UPDATE: The boy has been identified. Read more: http://cbc.ca/1.2564463
A six-year-old boy who died after being pulled from Taylor Creek in North Vancouver Thursday afternoon had recovered from a previous near-drowning incident, CBC News has learned.
The boy and his family have not been publicly identified by police, but the child was described by a family friend as a curious child who loved exploring things.
RCMP spokesman Cpl. Richard De Jong said the incident was a terrible tragedy and no foul play is suspected.
"This is a most tragic incident that affects all of us," De Jong said.
"It speaks to just the most devastating event that could happen to a parent, is to lose a six-year-old boy in an incident like this, in a creek at a time when the creeks are running very swift, they're running very high and in spite of all the efforts that took place, he did die."
The area in Garibaldi Park where the boy fell into the fast-running creek was not fenced off, unlike other sections of the creek, and leaves along the steep embankment made the area very slippery.
At the entrance to Garibaldi Park on Friday morning, flowers and stuffed animals were placed next to the sign as a memorial to the drowned boy.
Police respond to frantic call
The incident began on Thursday afternoon when North Vancouver RCMP received a frantic call from a mother who lives on Bowron Court, reporting that her boy had gone missing from where he was playing, just before 2 p.m. PT.

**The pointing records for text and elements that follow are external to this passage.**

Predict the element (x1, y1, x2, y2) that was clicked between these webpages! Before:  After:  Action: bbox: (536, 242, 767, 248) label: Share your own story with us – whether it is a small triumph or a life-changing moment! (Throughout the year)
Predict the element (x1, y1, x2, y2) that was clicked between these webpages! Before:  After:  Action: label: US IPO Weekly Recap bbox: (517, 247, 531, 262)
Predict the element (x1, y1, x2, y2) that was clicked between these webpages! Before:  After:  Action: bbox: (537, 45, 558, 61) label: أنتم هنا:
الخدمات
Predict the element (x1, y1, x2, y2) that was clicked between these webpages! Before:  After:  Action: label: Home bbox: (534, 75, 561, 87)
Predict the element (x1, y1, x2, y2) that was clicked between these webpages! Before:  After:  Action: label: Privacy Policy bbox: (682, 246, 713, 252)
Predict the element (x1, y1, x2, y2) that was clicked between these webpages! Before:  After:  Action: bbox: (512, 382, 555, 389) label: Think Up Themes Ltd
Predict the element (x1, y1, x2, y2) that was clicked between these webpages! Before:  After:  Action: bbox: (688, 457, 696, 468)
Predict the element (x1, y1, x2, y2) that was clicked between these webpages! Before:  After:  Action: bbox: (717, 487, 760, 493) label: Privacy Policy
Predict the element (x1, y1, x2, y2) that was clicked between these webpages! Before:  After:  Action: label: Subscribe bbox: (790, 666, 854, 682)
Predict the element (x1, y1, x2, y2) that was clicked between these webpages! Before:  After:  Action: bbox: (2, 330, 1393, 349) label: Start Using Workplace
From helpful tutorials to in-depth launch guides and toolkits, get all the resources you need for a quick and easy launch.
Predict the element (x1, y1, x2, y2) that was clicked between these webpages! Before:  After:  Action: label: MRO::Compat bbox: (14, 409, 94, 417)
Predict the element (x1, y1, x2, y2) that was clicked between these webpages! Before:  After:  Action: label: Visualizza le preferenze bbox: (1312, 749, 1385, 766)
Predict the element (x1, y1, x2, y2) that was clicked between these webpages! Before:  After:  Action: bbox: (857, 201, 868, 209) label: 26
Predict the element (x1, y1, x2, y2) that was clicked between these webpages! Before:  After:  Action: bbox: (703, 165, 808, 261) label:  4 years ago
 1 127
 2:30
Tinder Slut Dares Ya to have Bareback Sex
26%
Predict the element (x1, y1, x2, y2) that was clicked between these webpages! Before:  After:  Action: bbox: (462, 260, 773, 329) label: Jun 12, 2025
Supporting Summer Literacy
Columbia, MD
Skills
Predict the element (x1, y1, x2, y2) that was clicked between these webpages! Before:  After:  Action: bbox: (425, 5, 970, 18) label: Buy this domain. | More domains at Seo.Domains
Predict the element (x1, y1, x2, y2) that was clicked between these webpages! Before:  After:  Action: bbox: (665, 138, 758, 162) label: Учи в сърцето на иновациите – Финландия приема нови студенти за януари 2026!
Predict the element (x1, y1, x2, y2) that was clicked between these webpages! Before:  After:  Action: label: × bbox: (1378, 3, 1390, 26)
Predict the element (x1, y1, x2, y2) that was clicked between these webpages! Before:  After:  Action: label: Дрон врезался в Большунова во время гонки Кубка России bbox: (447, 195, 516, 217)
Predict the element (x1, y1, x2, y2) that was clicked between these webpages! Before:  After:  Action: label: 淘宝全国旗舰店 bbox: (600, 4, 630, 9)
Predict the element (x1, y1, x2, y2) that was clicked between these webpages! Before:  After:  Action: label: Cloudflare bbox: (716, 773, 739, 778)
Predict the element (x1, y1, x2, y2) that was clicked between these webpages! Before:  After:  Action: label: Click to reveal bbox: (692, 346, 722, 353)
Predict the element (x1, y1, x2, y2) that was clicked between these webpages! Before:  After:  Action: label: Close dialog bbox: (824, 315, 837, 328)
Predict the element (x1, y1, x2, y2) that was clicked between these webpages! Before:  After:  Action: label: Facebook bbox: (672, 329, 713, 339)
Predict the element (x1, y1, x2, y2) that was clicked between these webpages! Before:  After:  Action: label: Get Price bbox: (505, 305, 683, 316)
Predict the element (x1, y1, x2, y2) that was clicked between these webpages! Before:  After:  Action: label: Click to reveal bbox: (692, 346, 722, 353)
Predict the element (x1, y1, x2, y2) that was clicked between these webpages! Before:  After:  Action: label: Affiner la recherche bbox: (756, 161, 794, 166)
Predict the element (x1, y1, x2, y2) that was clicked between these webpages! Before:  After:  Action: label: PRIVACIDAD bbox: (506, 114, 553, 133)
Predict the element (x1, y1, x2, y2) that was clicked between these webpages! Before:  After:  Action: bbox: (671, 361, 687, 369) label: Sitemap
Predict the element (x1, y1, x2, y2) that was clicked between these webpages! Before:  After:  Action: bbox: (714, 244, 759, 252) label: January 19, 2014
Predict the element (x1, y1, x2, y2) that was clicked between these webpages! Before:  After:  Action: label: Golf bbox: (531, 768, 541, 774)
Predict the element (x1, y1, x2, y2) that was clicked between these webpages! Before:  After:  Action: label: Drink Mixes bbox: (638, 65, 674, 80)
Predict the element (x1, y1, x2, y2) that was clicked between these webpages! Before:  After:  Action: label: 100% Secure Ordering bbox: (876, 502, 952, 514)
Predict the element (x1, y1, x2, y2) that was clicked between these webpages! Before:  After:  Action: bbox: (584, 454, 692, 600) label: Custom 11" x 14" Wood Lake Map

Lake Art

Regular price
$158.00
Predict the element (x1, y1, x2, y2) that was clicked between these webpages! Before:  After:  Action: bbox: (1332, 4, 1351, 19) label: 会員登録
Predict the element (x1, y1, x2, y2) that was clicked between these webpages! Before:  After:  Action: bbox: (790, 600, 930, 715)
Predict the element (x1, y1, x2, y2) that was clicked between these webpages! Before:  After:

"Our members attended the scene and quickly learned where the child was playing and did a search of the area," said Sgt. Darrin Ramey.
"A witness who was walking her dog located the child in the creek face down."
Ramey said two police officers were right beside the woman and jumped into the stream in water up to their necks.
They pulled the boy out and began CPR.
The ambulance showed up a minute later but, Ramey said it was impossible to say how long the boy was in the water. The boy was immediately airlifted to B.C Children's Hospital in Vancouver, but he did not survive.
Ramey said the creek was about three metres wide and running fast with all the recent rainfall. The water had risen to the top of the creek's banks and was a metre and a half deep in the area where the boy was found.